Center-selected projects
NHGRI proposes that the new solicitation should contain a provision for applicants (if they choose) to propose biologically or medically significant projects that can be addressed by genomic sequence data, and an on-going process to identify additional projects of interest to them, which could be selected as the initial projects ended. Ideally, these self-identified projects would provide an opportunity for a center to do something that could not readily be accomplished through the Coordinating Committee process. The intent would be for these projects to demonstrate ways to solve problems that require the large-scale production of sequence information that the centers are uniquely capable of approaching. There would be a strict limit on the amount of funds that could be spent on these activities per year-initially, we propose limiting this to a maximum of 10 percent of the center's annual total costs. In general, we expect that these projects would be well-defined enough to be completed within a relatively finite period of time. As these projects are completed, new ones could be proposed, subject to approval by review through the coordinating committee process. If included in the application, the initial center-proposed projects (and the process for identifying new ones) would be reviewed and included in the overall priority score.
Funding, mechanism, and management
The current planned budget for the large-scale sequencing program in FY2006 is $133M. This is a decrease of 10 percent from the previous year; in total, the funds in the sequencing program have been reduced by more than $30M from its maximum of approximately $165M in FY2003. NHGRI proposes to continue this trend of budget decreases over the life of the new sequencing program. The actual budget will be guided by NHGRI?s estimation of the amount needed to sustain the simultaneous pathways towards (a) continuing to obtain important biomedical information, (b) achieving significant cost reductions through technological improvements, and (c) providing the increase in capacity needed to address and expand the opportunities to apply sequencing as a tool for biomedical research. NHGRI will review the amount of funding applied to the large-scale sequencing program each year to assess whether it continues to be appropriate, depending on the scientific opportunities, technological change, and overall budget considerations.

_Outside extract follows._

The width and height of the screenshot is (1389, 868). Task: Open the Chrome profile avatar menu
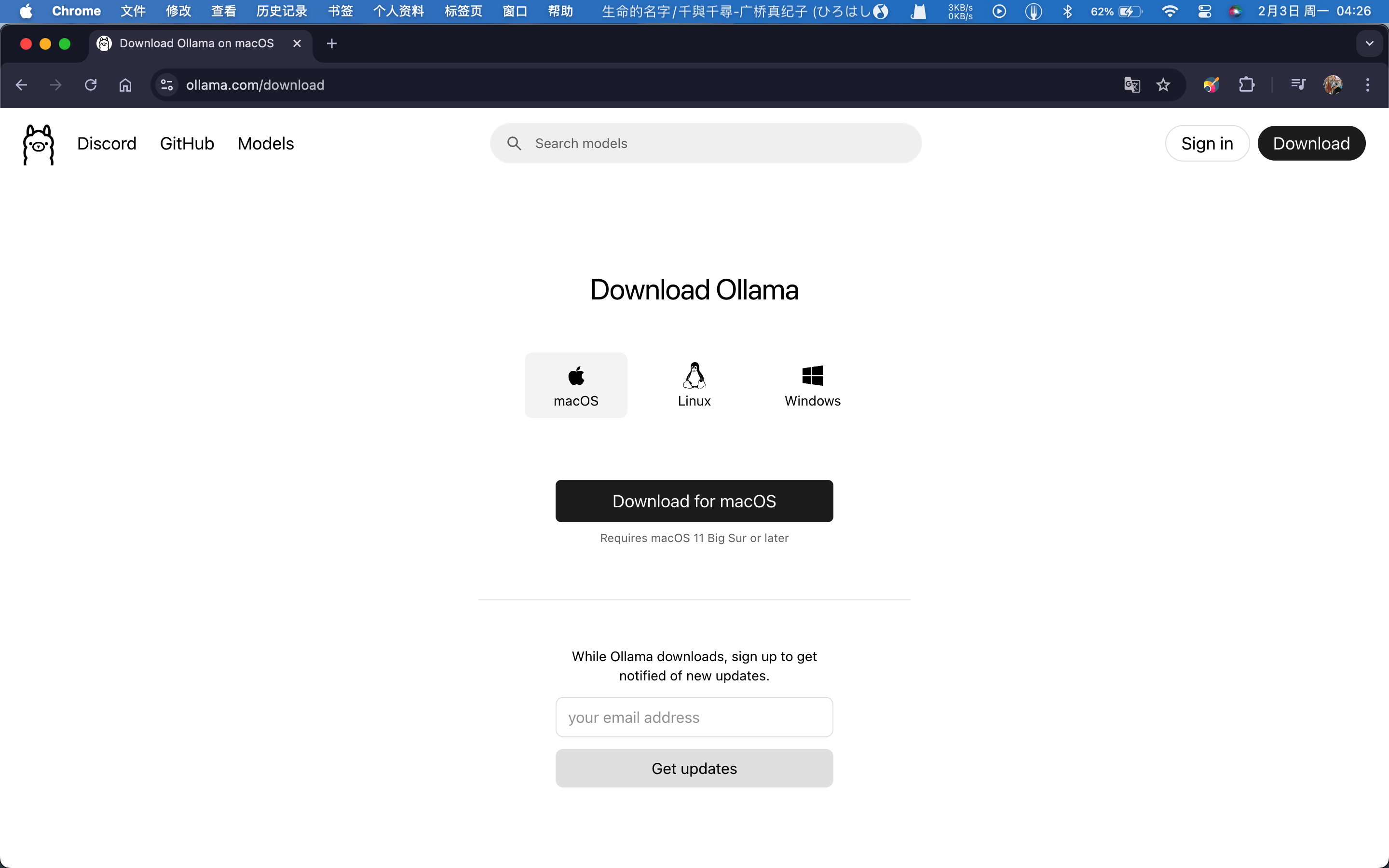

The award mechanism will remain the U54 cooperative agreement, to provide for the program structure required to manage the performance of these large community resource projects, and to provide for the overall flexibility to respond to new opportunities over the life of the program.
The management structure would be essentially the same as in the previous solicitation. NHGRI staff will monitor all aspects of production and other center activities on a quarterly basis with the aid of a panel of scientific advisors. Significant failure to meet goals could result in redistribution of funds. Target selection will be organized by NHGRI staff.